The proposed bills would prohibit the sale and ownership of ammunition magazines holding more than 10 rounds; expand background checks to include sales between gun owners, and eliminate liability protection for assault-weapon manufacturers, distributors and retailers.
Senate President John Morse said the proposals stop short of banning so-called assault weapons, but that they “hold gun manufacturers, sellers, owners and possessors strictly liable for 100 percent of the damage done.”
“It will not ban them. It will just hold people strictly liable, strictly responsible for what occurs,” said Mr. Morse. “The effect is that everyone in the chain will be responsible for the actions of that gun.”

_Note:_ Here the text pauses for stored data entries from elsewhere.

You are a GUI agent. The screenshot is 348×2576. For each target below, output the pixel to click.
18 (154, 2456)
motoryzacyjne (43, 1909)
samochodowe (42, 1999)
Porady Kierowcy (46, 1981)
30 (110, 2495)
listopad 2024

Republicans decried the proposals, saying they would stifle the constitutional rights of gun owners without improving public safety. A Republican bill to give school districts authority to allow designated staff to carry firearms was defeated last month in committee on a party-line vote.
“We have Democrats killing bills proven to make people safer and then introducing this package of bills that won’t make anyone safer,” said Republican state Sen. Greg Brophy. “It’s even more aggressive than what they have in New York.”
He compared the idea of making manufacturers liable for gun crimes to making Coors Brewing responsible for drunken driving.
Democrats control both houses of the legislature and may have a receptive governor in Democrat John Hickenlooper, who said after the Newtown, Conn., school shooting in December that he would consider new firearms restrictions.
At a press conference at the state capitol, Democratic lawmakers were joined by relatives of mass-shooting victims killed at Columbine High School and the Aurora Century theater in Colorado, as well as Sandy Hook Elementary School in Newtown, Conn.
Democratic state Rep. Rhonda Fields, whose son was killed by a gunman in 2005, said her proposed bills on universal background checks and high-capacity magazines would help others “avoid a life sentence of grief after losing a loved one to senseless gun violence.”